TASK TO CARRY OUT: Please repeat exactly the lines from the one containing "1235x487 pixels." through the last line of the records below, both included, and leave out any pictures.

##### PROVIDED RECORDS #####

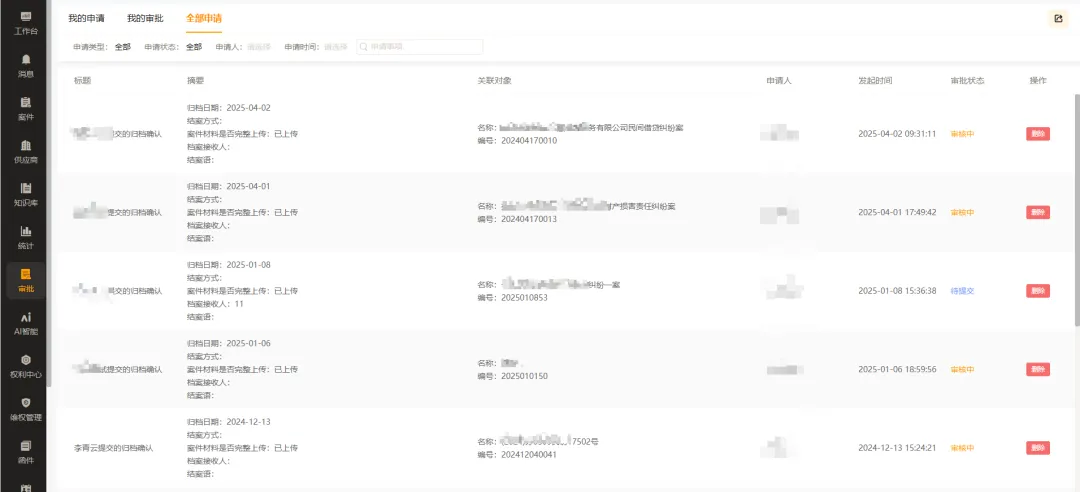Expand the 申请类型 filter dropdown

[122, 47]
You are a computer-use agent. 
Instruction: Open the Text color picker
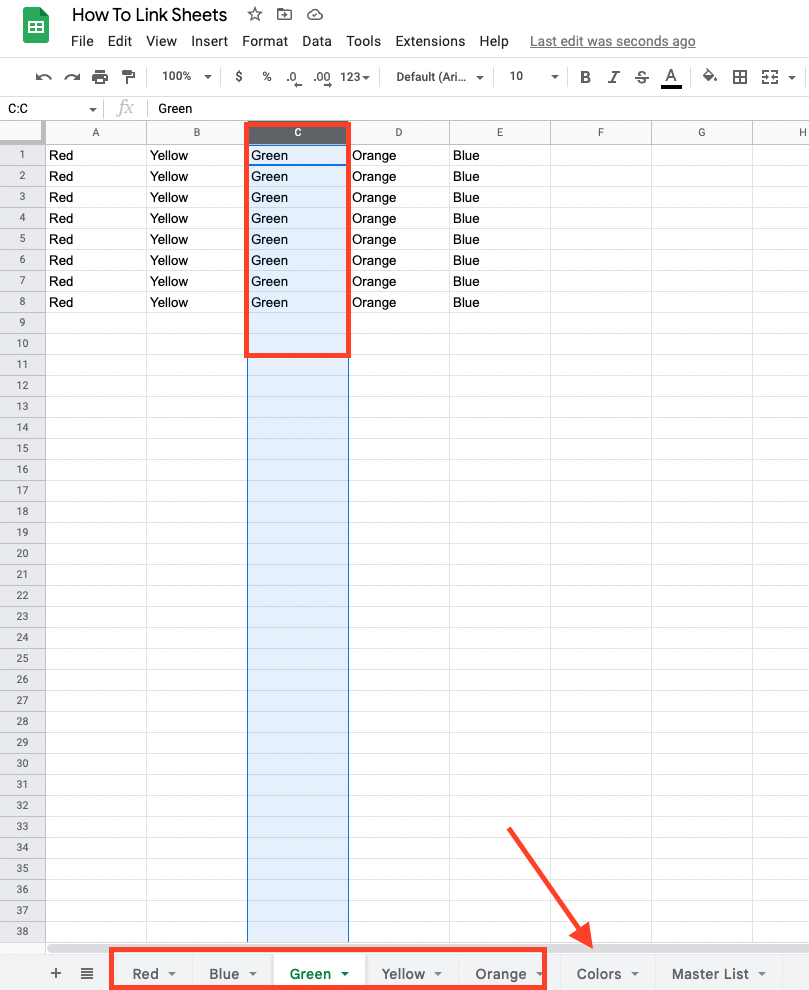[671, 76]
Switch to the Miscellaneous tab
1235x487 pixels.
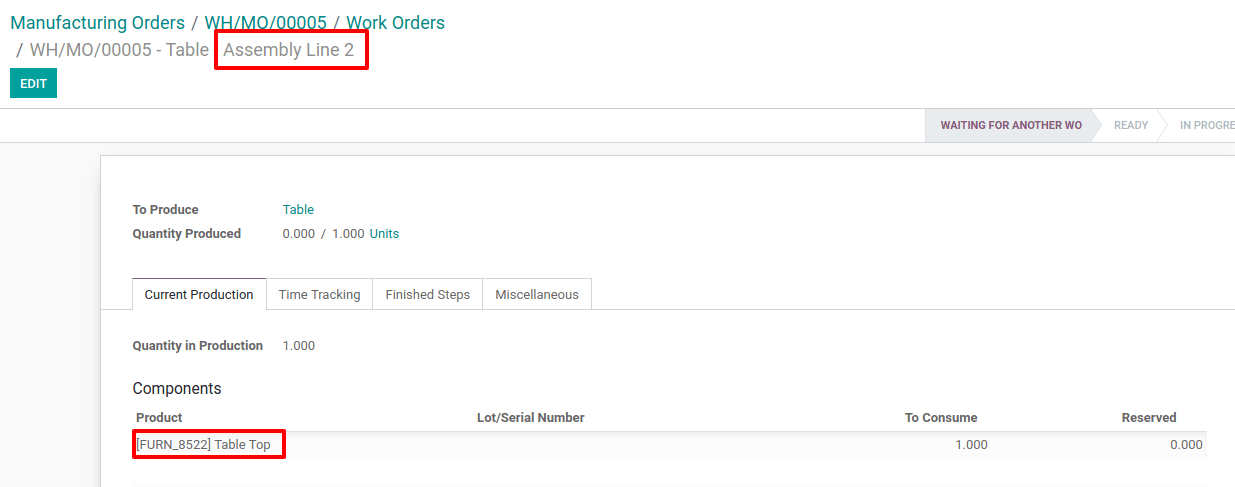click(x=537, y=295)
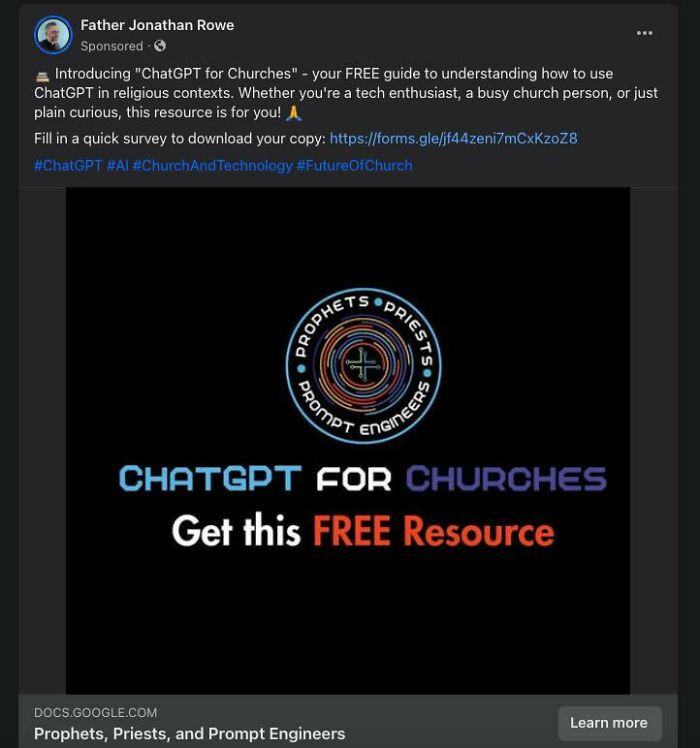Open the Father Jonathan Rowe page name
The height and width of the screenshot is (748, 700).
pos(157,25)
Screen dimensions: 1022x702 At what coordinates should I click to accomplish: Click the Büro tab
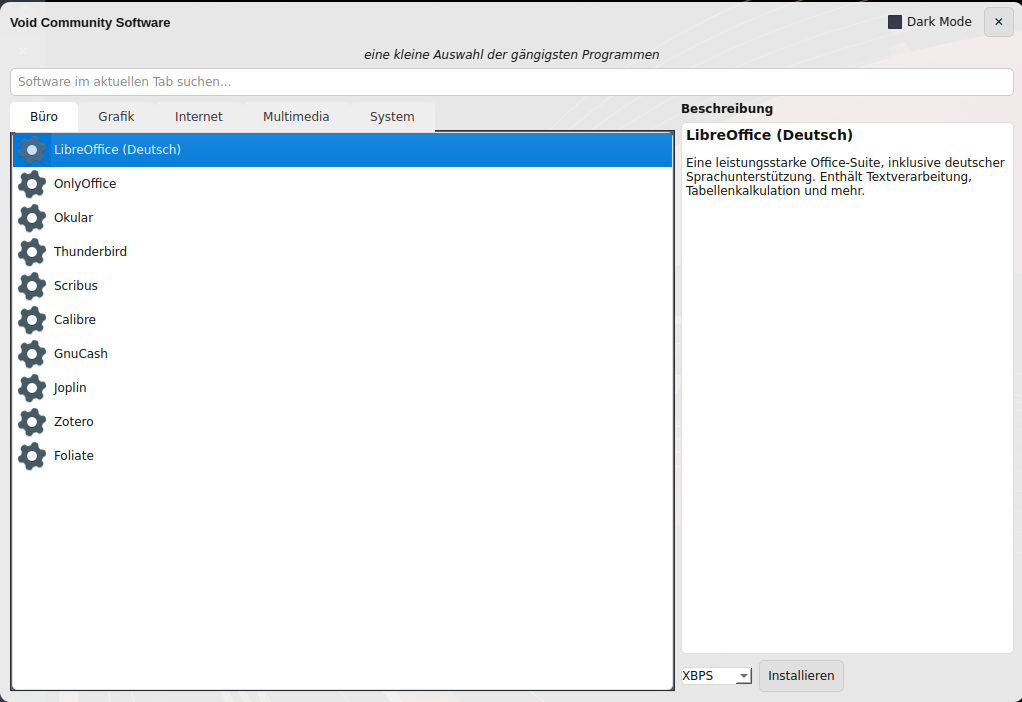click(x=44, y=117)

#####

TASK SOLUTION:
1235x487 pixels.
click(x=537, y=295)
Open the Father Jonathan Rowe page name
The height and width of the screenshot is (748, 700).
pos(157,25)
Screen dimensions: 1022x702 At what coordinates should I click to accomplish: Click the Büro tab
click(x=44, y=117)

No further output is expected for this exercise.